Juventus are the Manchester United of Italian football in some ways. They are known as the ‘old lady’ of Italian football, a well thought of, well established club; a club that is not only supported by residents of Turin but also many people from all over the peninsula pin their colours to Juventus, in the same way that Man Utd are known for garnering as many fans from places like Torquay and Scunthorpe as they are from within the city of Manchester itself. Like the red half of Manchester you either love Juve or hate them. There simply is no in between.
Some in Italy are even of the opinion that refs favour Juventus. Sound familiar? And if Man Utd have Ryan Giggs and Paul Scholes representing that now scarce concept known as the loyal one club man (and, similarly, approaching the latter part of their 30′s) with loads upon loads of winners medals, appearances, plaudits and great goals behind them, Juventus have their very own man of similar stature in Alessandro Del Piero. Like Giggs (well until quite recently that is) and Scholes, Del Piero is seen as a gentleman of the game, a nice guy who matches his talent and professionalism with off the field clean living and barely any amount of anything even slightly resembling controversy. No dirty linen has ever been hung out to dry regarding our man Del Piero. Although he was obviously at the club during the scandal that hit them in 2006 he himself was not implicated. Instead he remained and played a season for them in Serie B, helping them bounce back immediately, scoring 21 in the proccess.

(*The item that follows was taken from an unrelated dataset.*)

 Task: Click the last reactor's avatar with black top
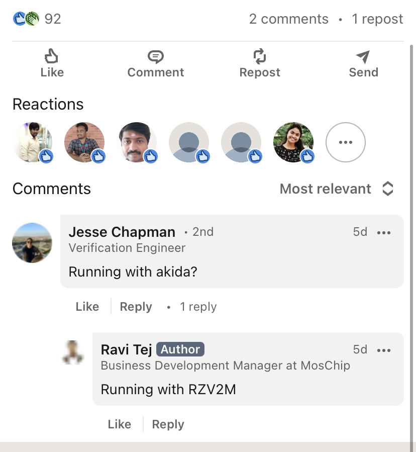coord(293,142)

As a player I guess he is– again like the two Man Utd individuals that I have already compared him to– a creative and skilful, forward-looking midfielder who scores his fair share– with many spectacular at that. I’m sure that he is not tarnished with the dodgy tackling brush of which Paul Sholes seems forever destined to be tarnished.
This year Del Piero was used mainly as an impact sub for his title-winning Juventus side. And he certainly had an impact, coming on to score a few crucial goals as the season drew to a close. They pipped a more on paper better looking Milan side, but Juventus dug in, grinded away and remained unbeaten in the league. With the help of this old head they came through when it mattered, while Milan (with a few old heads themselves) messed up, loosing points at home to teams they should have got rid of comfortably. Del Piero has played more times for Juventus than anyone else, and stands 9th in the all-time Champions League scorers list. He is also good friends with a certain Noel Gallagher. Signed from Padova in 1993 at the age of 18, Del Piero would go on to make over 700 appearances for Juve, scoring 208 times. For Italy it was 27 goals in 91 apps.
A true modern-day legend of the game has played his last for Juventus, amid tears and much ceremony. Where he goes next will be nice for whoever it is who picks him up (he still has talent and usefulness undoubtedly) but his best days, his joyous, splendid and successful days are a thing becoming past.